Задания:
a. Перескажите текст о кредите в двух предложениях.
b. Выведите без изменений часть текста о кредите от слов «Воображение подсказывает нам, либидинальщикам, прежде» до слов «им денежный эквивалент?» включительно.
c. Подхватите текст о кредите и создании капитала и продолжите его сразу после последнего приведённого предложения.

Воображение подсказывает нам, либидинальщикам, прежде всего перевернуть проблему, то есть отправляться не от производства и прибыли, а от банка и процента; понять, что предприниматель может действительно добыть (и в дальнейшем запустить в оборот в качестве товаров) фрагменты дотоле нетронутых энергетических зон потому, что ему дозволено тратить еще не заработанное (покупать средства для этой добычи до продажи ее продуктов); понять, что, с нашей точки зрения, не обязательно, чтобы он обращался в первую очередь к банковскому финансированию или, скорее, самофинансированию, поскольку для системы единственным вопросом является: как можно купить себе средства для предприятия, когда только продажа продуктов сможет обеспечить им денежный эквивалент?
Проблема цикличного, повторяющегося времени: кредит – просто-напросто досрочное, в виде средств к предприятию, образование богатства, которое будет дано только задним числом в продуктах предприятия. Не надо смешивать эту функцию кредитных денег с той, которую предлагает в своей «Общей теории…» Кейнс. Кейнс имел в виду систему, в которой средства производства были уже даны, но не использовались вследствие кризиса 1930-х годов. Тем самым его проект предполагался как проект перезапуска. Но нам интересно, как завоевание и пуск в оборот новых энергетических единиц – сиречь сотворение капитала – производится в период экспансии. И оно не может произойти, минуя монетарную форму, не воспользовавшись ею в весьма специфическом применении, в своего рода предудвоении, или препликации, системы самой собою. Заимодавец ссужает заемщику нечто, чего ни один, ни другой, ни кто бы то ни было в системе иметь по предположению не может, то есть прибавку средств. Эта прибавка поступит в систему только если предприятие увенчается успехом, благодаря ему. Кредит представляет собой ссуду богатства, которое не существует, выданную для того, чтобы оно существовало.

Сохранённые данные
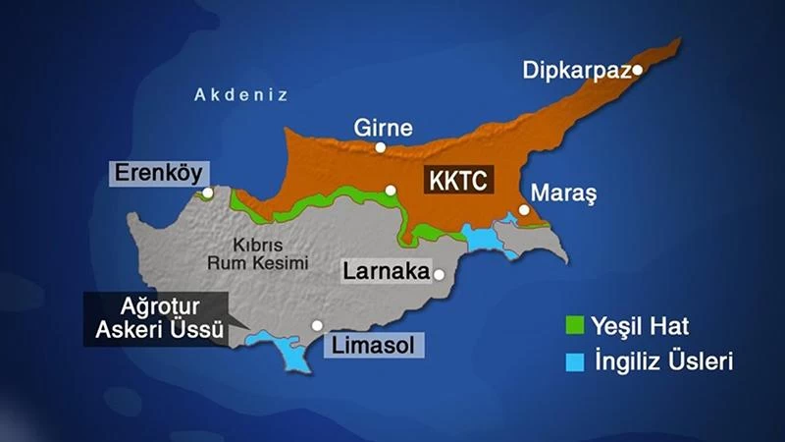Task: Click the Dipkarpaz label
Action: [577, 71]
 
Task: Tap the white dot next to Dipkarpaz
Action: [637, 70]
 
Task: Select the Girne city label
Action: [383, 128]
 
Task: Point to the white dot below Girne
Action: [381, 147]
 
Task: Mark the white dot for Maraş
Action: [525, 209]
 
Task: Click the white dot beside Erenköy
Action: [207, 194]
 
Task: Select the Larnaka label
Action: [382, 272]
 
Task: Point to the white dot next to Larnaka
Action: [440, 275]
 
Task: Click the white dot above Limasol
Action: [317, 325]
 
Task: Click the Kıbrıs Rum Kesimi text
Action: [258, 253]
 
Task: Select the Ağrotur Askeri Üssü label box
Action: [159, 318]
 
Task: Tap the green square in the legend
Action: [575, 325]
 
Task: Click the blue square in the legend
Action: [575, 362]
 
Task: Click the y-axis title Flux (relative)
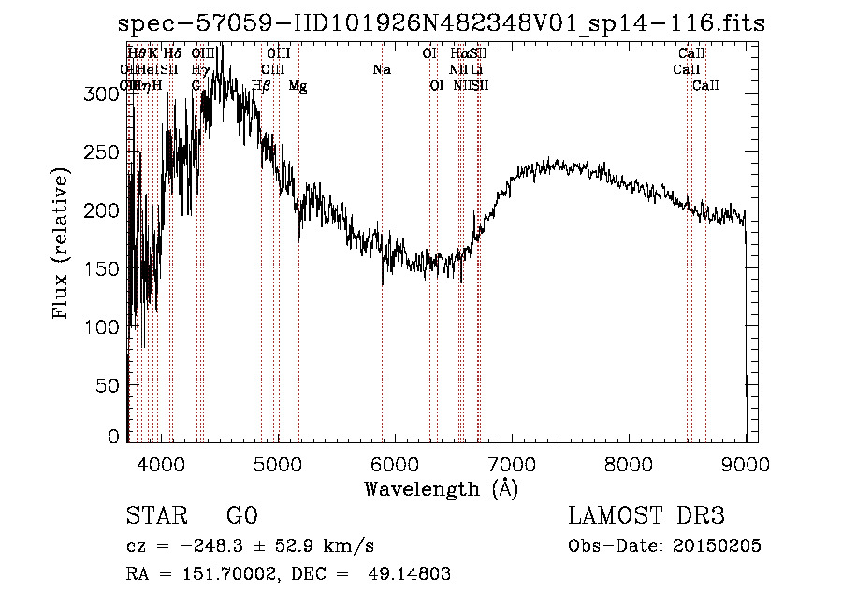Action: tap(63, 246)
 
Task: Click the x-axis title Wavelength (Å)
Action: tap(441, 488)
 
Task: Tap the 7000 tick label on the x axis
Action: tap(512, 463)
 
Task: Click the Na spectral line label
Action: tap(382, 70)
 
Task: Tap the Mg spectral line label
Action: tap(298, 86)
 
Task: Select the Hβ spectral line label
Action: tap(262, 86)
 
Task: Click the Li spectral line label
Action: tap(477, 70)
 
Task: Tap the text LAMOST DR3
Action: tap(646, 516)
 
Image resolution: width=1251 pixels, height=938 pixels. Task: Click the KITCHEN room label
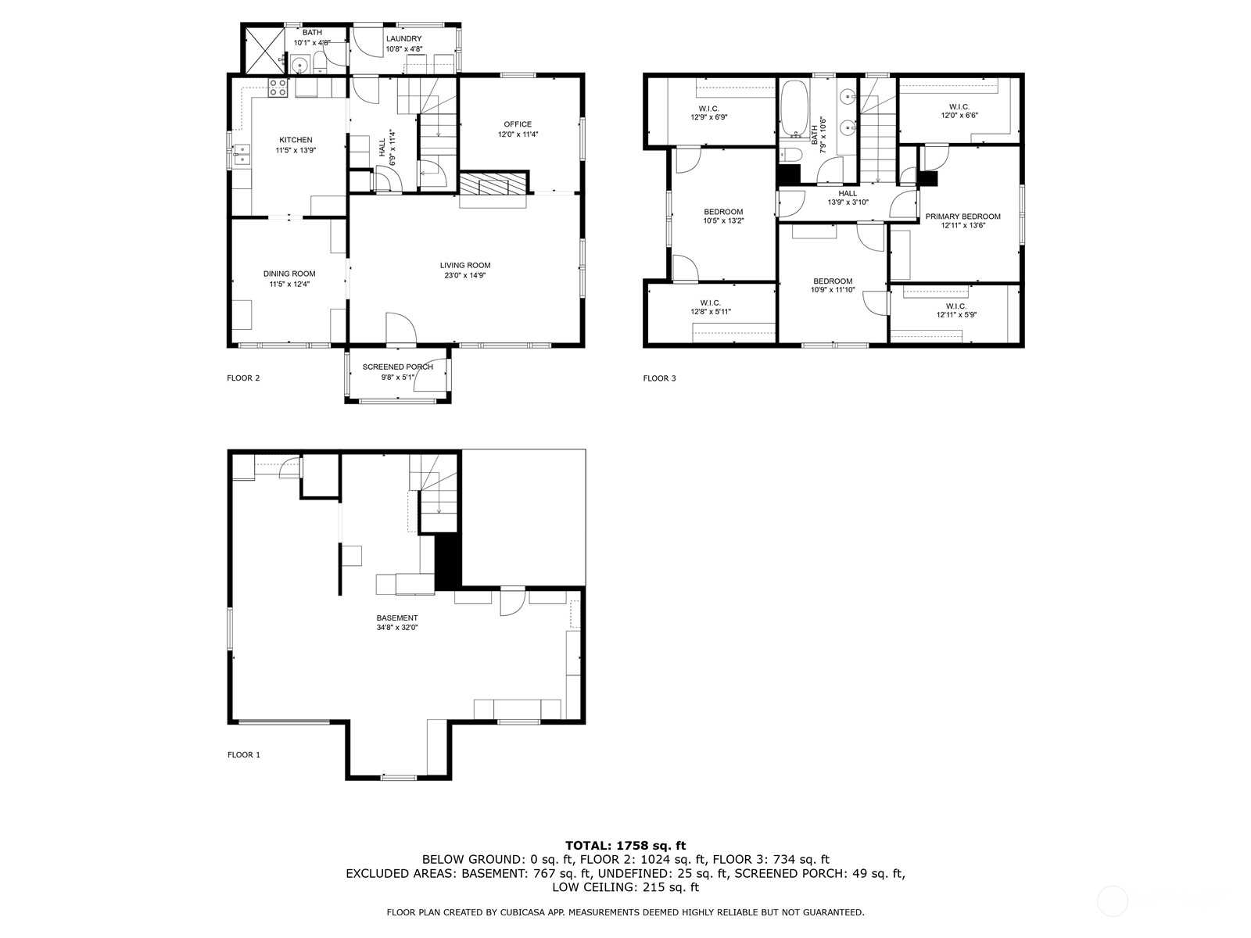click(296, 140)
---
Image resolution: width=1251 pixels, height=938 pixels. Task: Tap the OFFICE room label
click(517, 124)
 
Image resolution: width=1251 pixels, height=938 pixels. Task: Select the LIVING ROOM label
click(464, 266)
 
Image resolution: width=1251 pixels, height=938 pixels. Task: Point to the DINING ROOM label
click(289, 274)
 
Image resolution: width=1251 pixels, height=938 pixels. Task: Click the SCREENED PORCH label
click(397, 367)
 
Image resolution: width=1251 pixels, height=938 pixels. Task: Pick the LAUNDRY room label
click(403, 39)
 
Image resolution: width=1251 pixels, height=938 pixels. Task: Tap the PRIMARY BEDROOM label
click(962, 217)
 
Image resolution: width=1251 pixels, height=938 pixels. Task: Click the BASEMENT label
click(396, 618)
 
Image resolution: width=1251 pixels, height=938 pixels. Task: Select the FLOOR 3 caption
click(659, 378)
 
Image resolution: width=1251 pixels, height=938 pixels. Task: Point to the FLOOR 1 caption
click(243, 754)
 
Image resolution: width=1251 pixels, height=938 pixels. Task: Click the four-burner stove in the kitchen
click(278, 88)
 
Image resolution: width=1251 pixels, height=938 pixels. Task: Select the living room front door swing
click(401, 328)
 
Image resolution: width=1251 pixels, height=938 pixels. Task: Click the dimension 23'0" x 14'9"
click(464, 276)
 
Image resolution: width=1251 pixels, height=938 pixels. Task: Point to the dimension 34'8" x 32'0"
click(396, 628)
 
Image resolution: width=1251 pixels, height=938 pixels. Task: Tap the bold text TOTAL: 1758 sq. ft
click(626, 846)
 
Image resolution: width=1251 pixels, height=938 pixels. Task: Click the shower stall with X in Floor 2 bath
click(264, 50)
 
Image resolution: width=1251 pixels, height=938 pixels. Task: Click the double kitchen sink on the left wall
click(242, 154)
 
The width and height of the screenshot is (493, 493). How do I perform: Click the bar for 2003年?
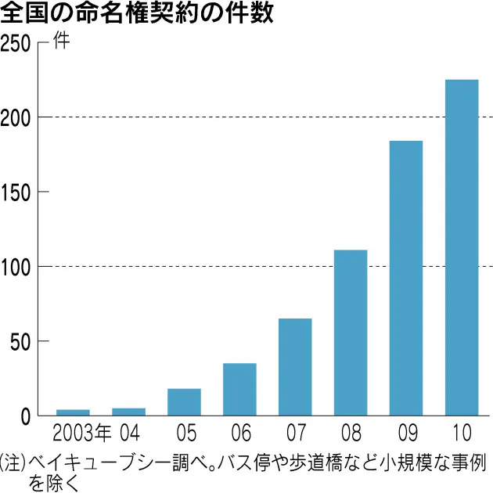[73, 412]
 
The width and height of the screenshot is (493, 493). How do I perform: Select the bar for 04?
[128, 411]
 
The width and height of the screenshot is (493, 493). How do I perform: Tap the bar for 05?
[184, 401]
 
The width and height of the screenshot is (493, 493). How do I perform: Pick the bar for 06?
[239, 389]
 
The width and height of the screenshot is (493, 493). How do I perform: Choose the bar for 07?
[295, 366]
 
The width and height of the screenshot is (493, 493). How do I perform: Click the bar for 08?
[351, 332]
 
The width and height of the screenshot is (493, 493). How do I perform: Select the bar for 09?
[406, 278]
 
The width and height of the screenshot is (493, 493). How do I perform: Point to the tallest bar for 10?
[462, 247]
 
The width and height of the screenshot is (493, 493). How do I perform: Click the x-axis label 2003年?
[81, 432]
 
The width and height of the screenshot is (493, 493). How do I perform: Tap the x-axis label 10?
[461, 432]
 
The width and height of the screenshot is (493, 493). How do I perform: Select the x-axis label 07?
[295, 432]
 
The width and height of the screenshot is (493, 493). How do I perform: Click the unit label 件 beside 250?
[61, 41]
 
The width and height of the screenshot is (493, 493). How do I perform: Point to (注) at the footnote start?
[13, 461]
* * *
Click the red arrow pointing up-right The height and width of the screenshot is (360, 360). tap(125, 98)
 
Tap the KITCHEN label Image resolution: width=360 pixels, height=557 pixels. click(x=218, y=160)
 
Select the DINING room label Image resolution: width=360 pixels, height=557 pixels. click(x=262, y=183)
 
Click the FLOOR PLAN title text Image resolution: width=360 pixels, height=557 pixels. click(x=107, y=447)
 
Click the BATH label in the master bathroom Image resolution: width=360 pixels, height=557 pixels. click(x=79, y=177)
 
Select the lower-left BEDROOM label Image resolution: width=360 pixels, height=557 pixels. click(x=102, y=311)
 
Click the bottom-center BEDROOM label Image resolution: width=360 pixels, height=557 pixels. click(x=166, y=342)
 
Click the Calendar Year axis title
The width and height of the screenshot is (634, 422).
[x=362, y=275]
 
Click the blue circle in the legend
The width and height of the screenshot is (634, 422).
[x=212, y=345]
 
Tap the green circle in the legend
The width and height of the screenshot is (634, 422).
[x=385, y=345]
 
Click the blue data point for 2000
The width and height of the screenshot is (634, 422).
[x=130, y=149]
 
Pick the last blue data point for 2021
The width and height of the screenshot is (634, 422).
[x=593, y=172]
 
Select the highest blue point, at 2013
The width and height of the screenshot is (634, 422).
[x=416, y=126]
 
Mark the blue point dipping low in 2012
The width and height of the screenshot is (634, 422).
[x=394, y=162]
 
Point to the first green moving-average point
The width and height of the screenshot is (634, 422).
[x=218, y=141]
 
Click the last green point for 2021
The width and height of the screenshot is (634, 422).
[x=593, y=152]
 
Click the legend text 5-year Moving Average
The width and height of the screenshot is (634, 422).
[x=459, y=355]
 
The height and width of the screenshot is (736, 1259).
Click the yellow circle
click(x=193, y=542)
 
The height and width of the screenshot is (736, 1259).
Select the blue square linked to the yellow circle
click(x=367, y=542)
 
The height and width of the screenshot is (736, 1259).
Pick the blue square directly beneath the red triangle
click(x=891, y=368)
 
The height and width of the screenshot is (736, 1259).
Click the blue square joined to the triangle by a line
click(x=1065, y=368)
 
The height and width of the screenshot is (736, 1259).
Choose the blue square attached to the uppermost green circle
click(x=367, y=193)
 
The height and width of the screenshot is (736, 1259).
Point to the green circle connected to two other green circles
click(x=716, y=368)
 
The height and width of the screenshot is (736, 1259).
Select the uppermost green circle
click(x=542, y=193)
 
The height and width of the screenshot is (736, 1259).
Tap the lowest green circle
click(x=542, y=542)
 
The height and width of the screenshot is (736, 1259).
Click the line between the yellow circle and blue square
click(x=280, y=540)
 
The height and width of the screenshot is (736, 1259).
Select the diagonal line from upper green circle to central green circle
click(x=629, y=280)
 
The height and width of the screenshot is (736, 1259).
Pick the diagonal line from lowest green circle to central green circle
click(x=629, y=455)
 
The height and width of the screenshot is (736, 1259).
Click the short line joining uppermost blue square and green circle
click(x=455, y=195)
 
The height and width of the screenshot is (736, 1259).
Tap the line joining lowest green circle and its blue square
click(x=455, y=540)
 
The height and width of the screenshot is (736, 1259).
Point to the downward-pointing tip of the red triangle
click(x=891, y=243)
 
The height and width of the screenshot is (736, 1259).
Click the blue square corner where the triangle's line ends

Ответы по заданиям:
a. Текст предлагает рассматривать проблему, исходя не из производства и прибыли, а из банка и процента: предприниматель может добывать фрагменты нетронутых энергетических зон, потому что ему дозволено тратить ещё не заработанное. Кредит понимается здесь как досрочное образование богатства, отличное от кейнсианского проекта перезапуска, то есть как ссуда несуществующего богатства, выданная для того, чтобы оно существовало.

b.
Воображение подсказывает нам, либидинальщикам, прежде всего перевернуть проблему, то есть отправляться не от производства и прибыли, а от банка и процента; понять, что предприниматель может действительно добыть (и в дальнейшем запустить в оборот в качестве товаров) фрагменты дотоле нетронутых энергетических зон потому, что ему дозволено тратить еще не заработанное (покупать средства для этой добычи до продажи ее продуктов); понять, что, с нашей точки зрения, не обязательно, чтобы он обращался в первую очередь к банковскому финансированию или, скорее, самофинансированию, поскольку для системы единственным вопросом является: как можно купить себе средства для предприятия, когда только продажа продуктов сможет обеспечить им денежный эквивалент?

c.
Система выделяет сама себе ссуду; если мыслить в терминах товаров, эта ссуда ничего не ссужает – это просто ссуда, то есть кредит времени. Но на уровне системы кредит времени не имеет никакого четко очерченного смысла: таковой мог бы иметь место, только если принять, что существует некий космический хронометр, с циферблатом которого соизмеряется время системы. Такой стандарт может иметь определенный смысл, – например, когда землевладелец выдает ссуду своему испольщику семенем, ибо в ее погашение пойдут продукты следующего года, а годовой цикл определяется не самой системой сельскохозяйственного производства, а системой времен года, представляющей собой независимый хронометр. Но совсем не так обстоит дело в случае перерабатывающей промышленности или так называемой третичной сферы услуг, которые почти не укоренены в космическом времени. Здесь кредит времени – всего лишь процесс расширяющейся регуляции, произвольный акт, посредством которого достигается возможность включить в систему новые энергии. Способность наделить такими возможностями составляет возможность всех возможностей.
Тем не менее и она сама оказывается подчинена условиям производства; кредитор говорит должнику: вот сумма Д, вы с ее помощью произведете Т, то есть члены, которые войдут в систему и, очевидно, найдут (поскольку Д уже будут распределены) там свой денежный эквивалент. Нужно произвести. Вот почему свойства этих кредитов совсем не какие угодно: оговариваются средне– или долгосрочность, ограничения на вложения, процентная ставка ссуды, индексированная по средней норме прибыли. Мы весьма далеки от капеликона, где заем берется на очень короткий срок или даже до востребования, где процентная ставка кажется предельно неустойчивой и заимодавец не налагает на заемщика никаких обязательств по производству. Произвести здесь в точности означает расширить воспроизводство, пропустить капитал по нетронутым энергетическим районам, преобразовать в товары «объекты», товарами не являвшиеся, предпринять.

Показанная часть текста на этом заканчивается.